Leila Rabiei

and 3 more

not-yet-known not-yet-known not-yet-known unknown Introduction: Part-of-Speech (POS) tagging, the process of classifying words into their respective parts of speech (e.g., verbs, nouns), is a fundamental task in various Natural Language Processing (NLP) applications. It serves as a crucial preprocessing step for tasks such as machine translation, question answering, and sentiment analysis. However, existing Persian POS corpora predominantly consist of formal texts, such as news articles and academic publications. Consequently, POS tagging tools and models developed on these corpora often struggle to accurately process colloquial language found in social media and informal contexts. Method: This paper introduces the ”Colloquial Persian POS” (CPPOS) corpus, specifically designed to facilitate POS tagging for colloquial Persian text.

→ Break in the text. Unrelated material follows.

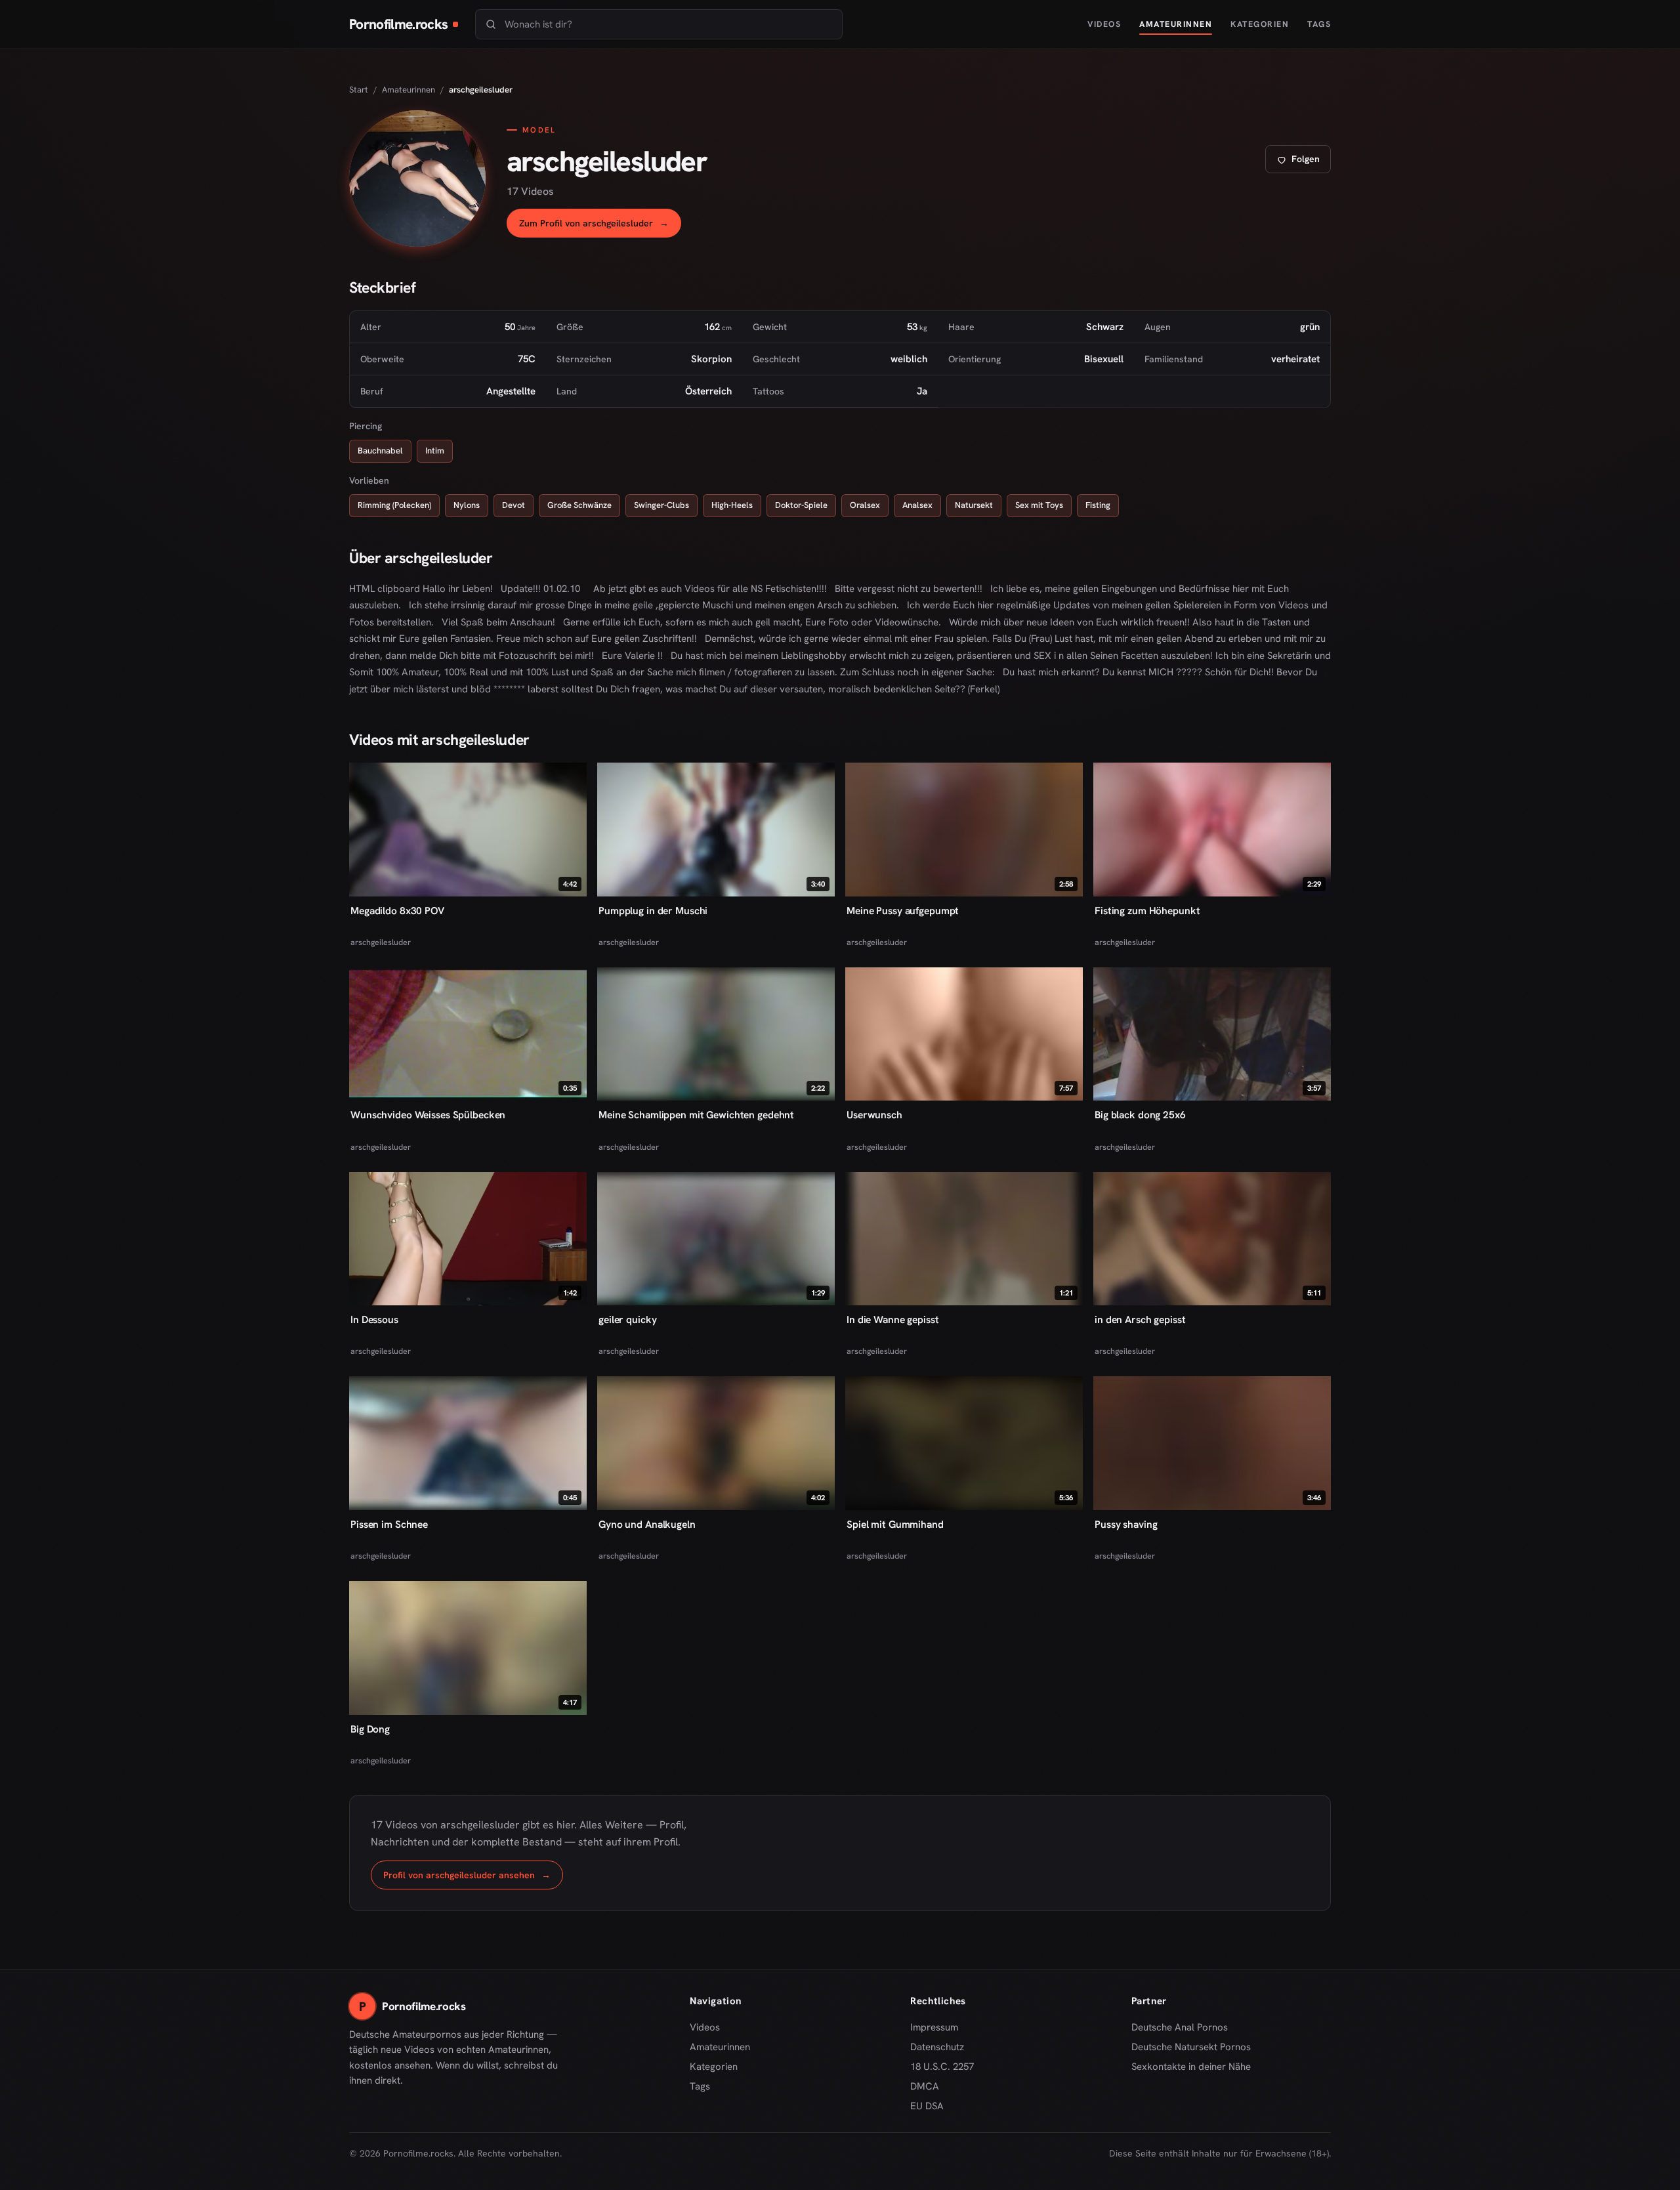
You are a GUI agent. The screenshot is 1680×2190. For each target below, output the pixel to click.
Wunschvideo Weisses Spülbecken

The corpus encompasses both formal and informal texts collected from diverse domains, including political, social, and commercial content on platforms like Telegram, Twitter, and Instagram, comprising over 520,000 labeled tokens. Following a year-long collection period, we implemented rigorous preprocessing steps, including normalization and both sentence and word tokenization tailored for social media text. The tokens and sentences underwent meticulous manual annotation and verification by a team of linguistic experts. Additionally, this study establishes comprehensive guidelines for POS tagging annotation. Results: To assess the quality of the CPPOS corpus, we trained various deep learning models, including those from the RNN family. A comparative analysis with the well-established ”Bijankhan” corpus and the Hazm POS tool—both trained on Bijankhan—demonstrated that our model utilizing the CPPOS corpus significantly outperforms these benchmarks. Specifically, with the integration of the new corpus and a BiLSTM deep neural model, we achieved a notable 14% improvement over previous datasets.